**EXERCISE DATA**
☆ ☆ ☆ ☆ ☆ ☆ ☆

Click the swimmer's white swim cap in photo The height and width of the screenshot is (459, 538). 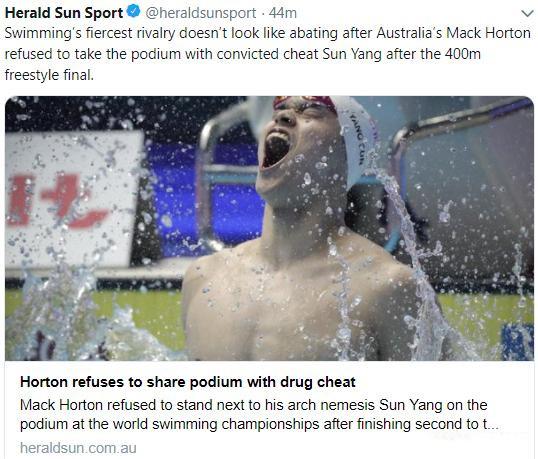click(x=357, y=137)
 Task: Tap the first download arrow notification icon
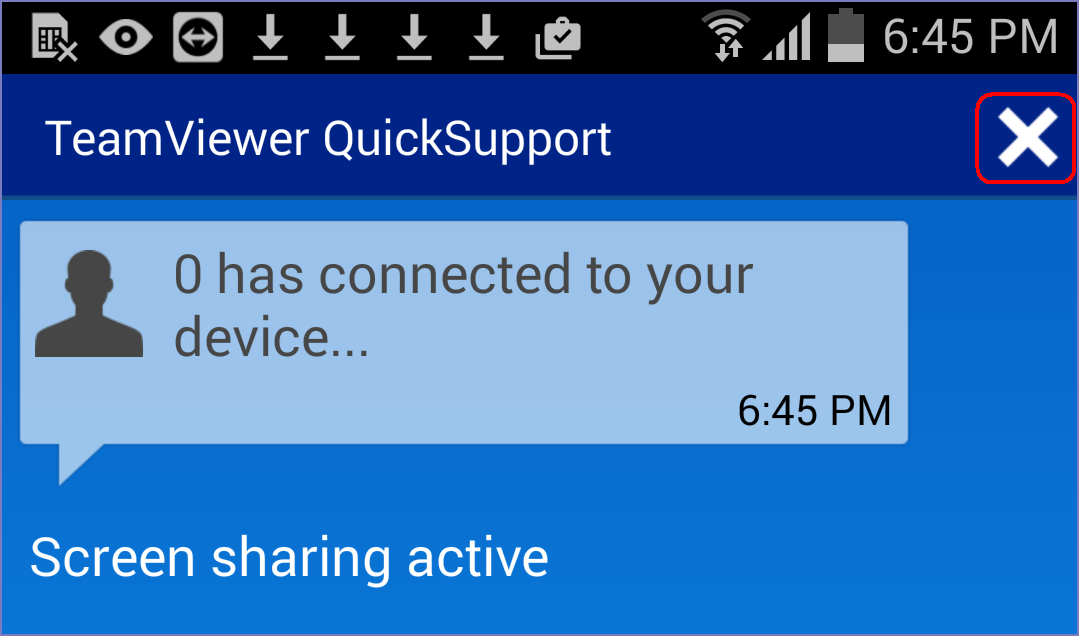click(270, 37)
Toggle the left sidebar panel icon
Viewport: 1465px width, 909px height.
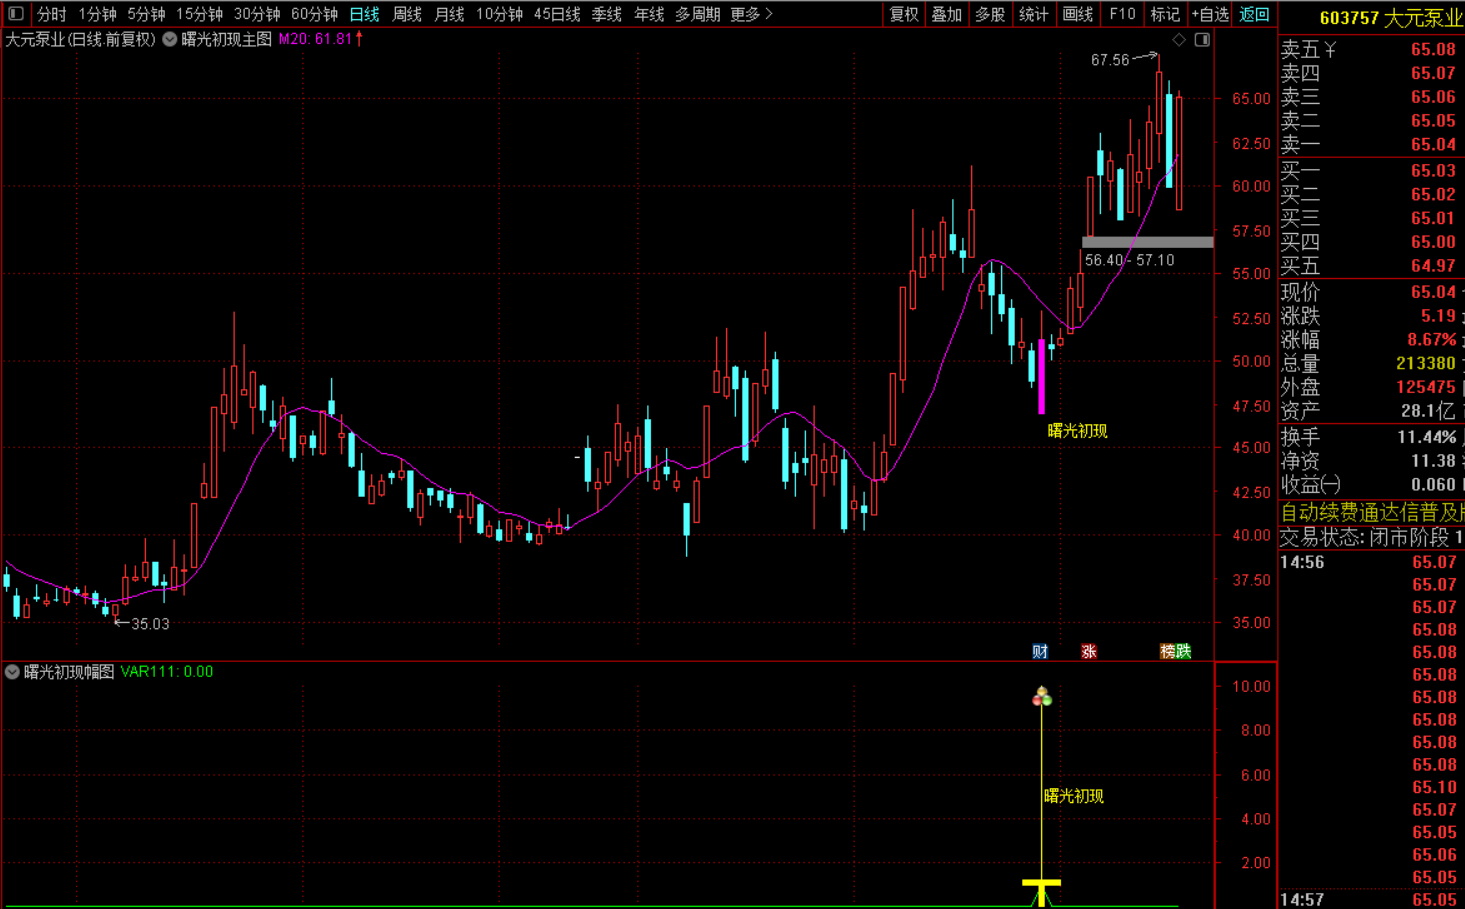click(15, 14)
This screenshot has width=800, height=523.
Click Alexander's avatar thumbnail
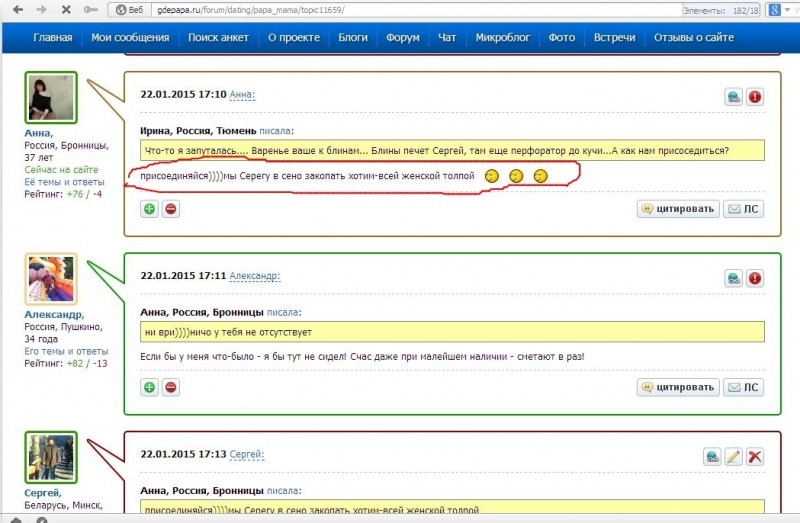tap(51, 279)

☆ ☆ ☆ ☆ ☆ ☆ ☆

**REQUIRED ACTION**
In the records above, find the line containing "Viewport: 1465px width, 909px height." and restate it and every line after it word for word, all pictures excluded.

**EXERCISE RESPONSE**
Viewport: 1465px width, 909px height.
click(15, 14)
This screenshot has width=800, height=523.
Click Alexander's avatar thumbnail
tap(51, 279)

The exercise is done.